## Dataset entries
++++++++
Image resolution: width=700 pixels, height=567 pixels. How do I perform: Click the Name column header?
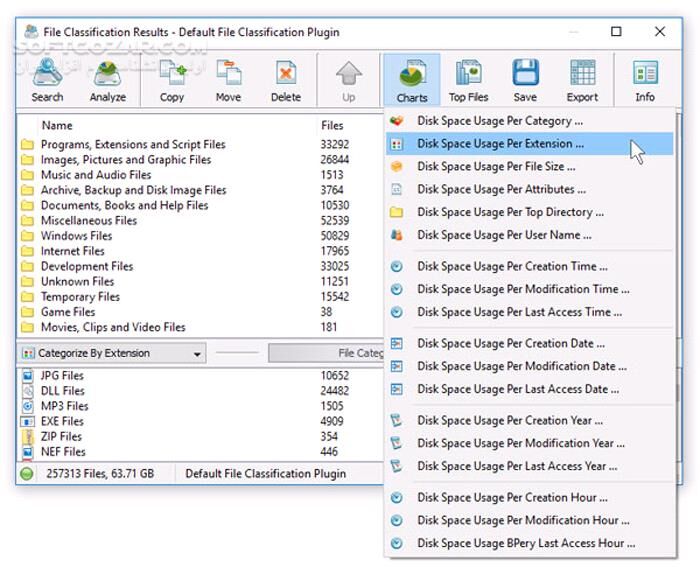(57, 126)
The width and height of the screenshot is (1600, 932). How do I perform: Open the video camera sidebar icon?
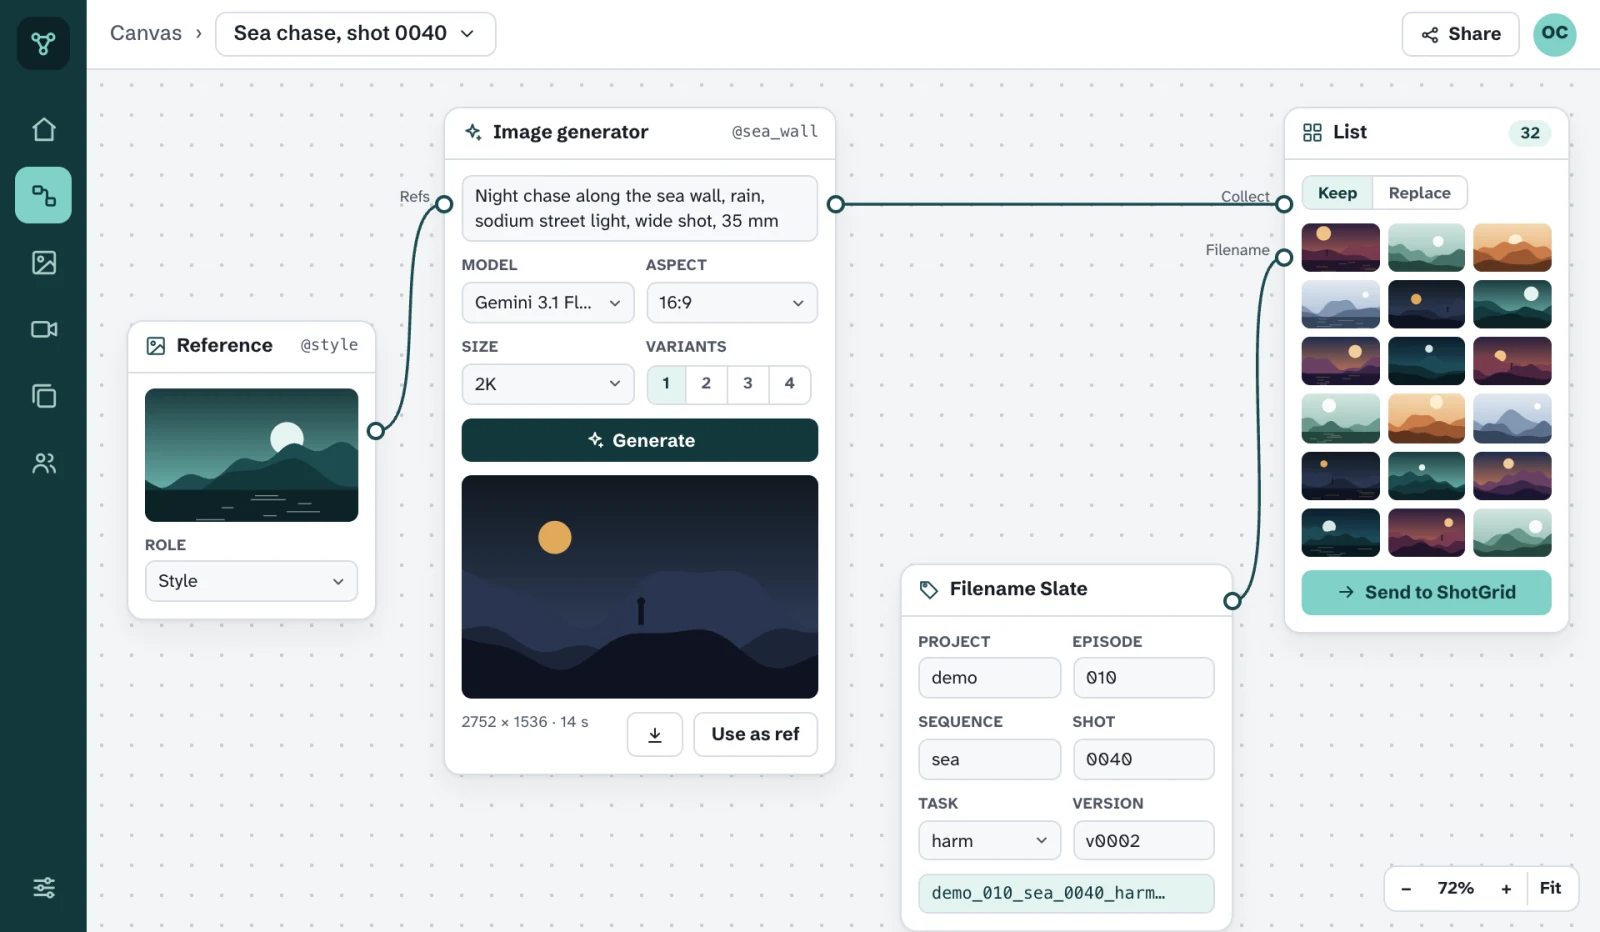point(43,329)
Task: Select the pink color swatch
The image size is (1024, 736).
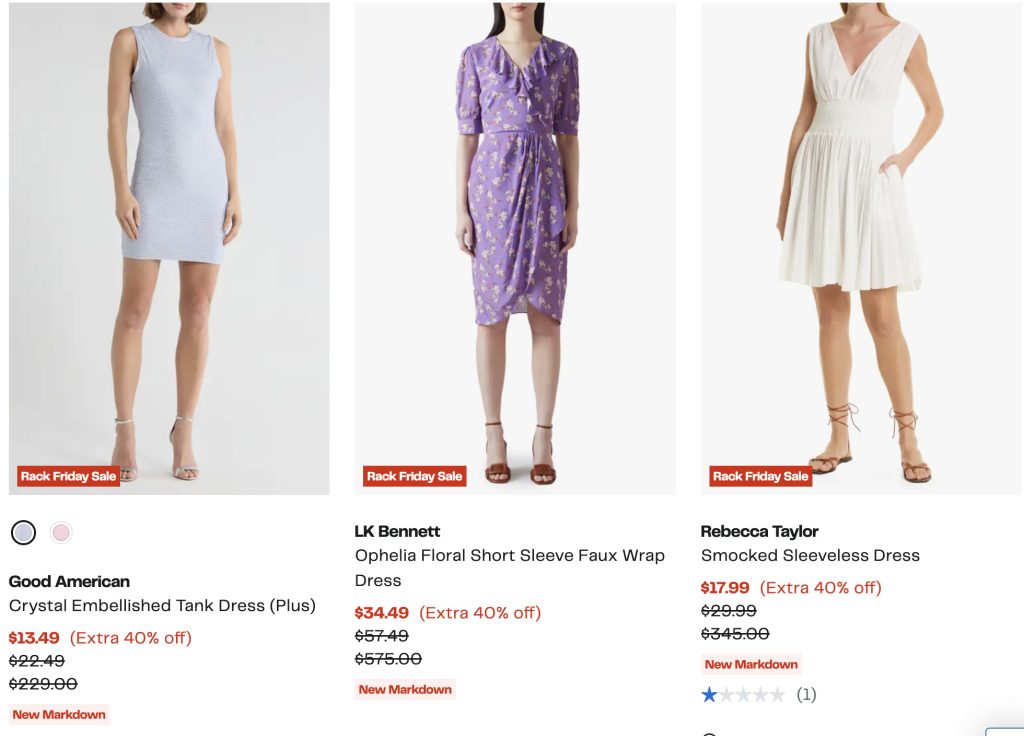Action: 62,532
++++++++
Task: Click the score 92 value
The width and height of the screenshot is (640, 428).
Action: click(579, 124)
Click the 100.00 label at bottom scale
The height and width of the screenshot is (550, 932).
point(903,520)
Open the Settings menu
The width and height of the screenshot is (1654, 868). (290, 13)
++++++++
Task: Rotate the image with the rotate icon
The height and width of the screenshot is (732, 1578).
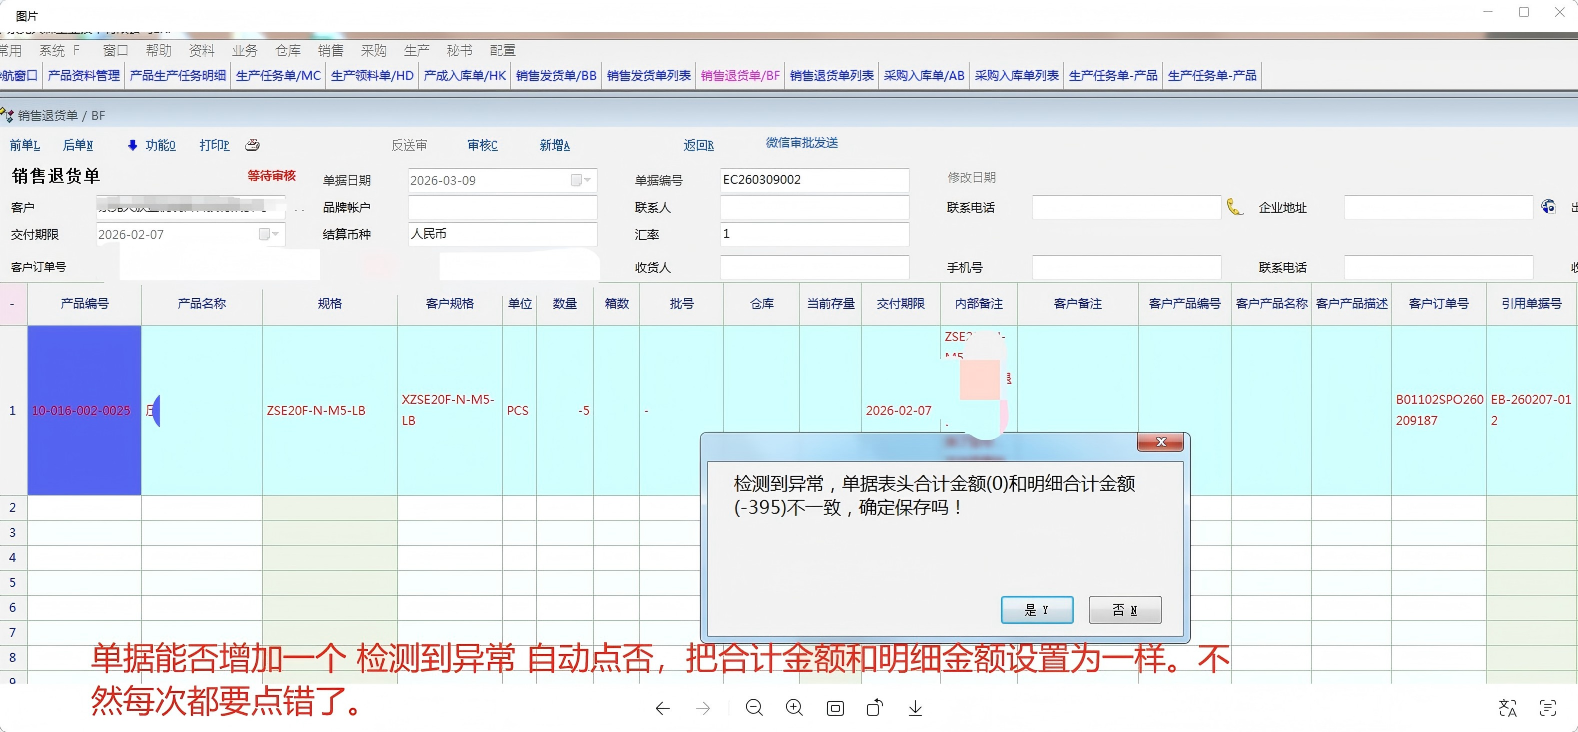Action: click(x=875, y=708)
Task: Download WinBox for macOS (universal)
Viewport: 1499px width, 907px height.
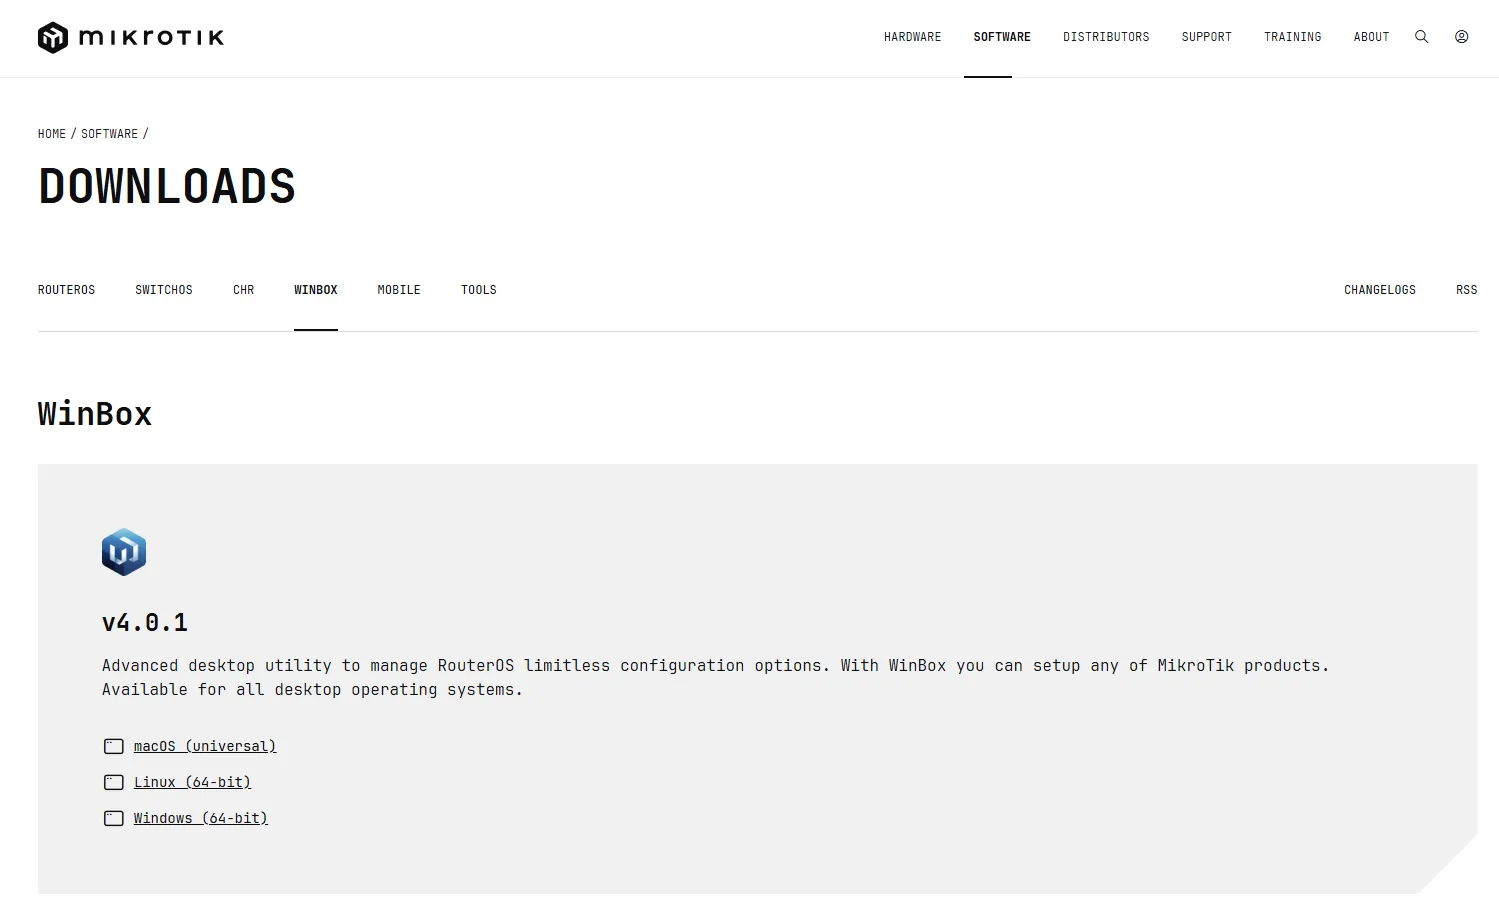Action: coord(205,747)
++++++++
## Work request
Go through the entries and return each line where the word "Task" occurs.

## Solved problem
Task: Select the pink color swatch
Task: Click the score 92 value
Task: Rotate the image with the rotate icon
Task: Download WinBox for macOS (universal)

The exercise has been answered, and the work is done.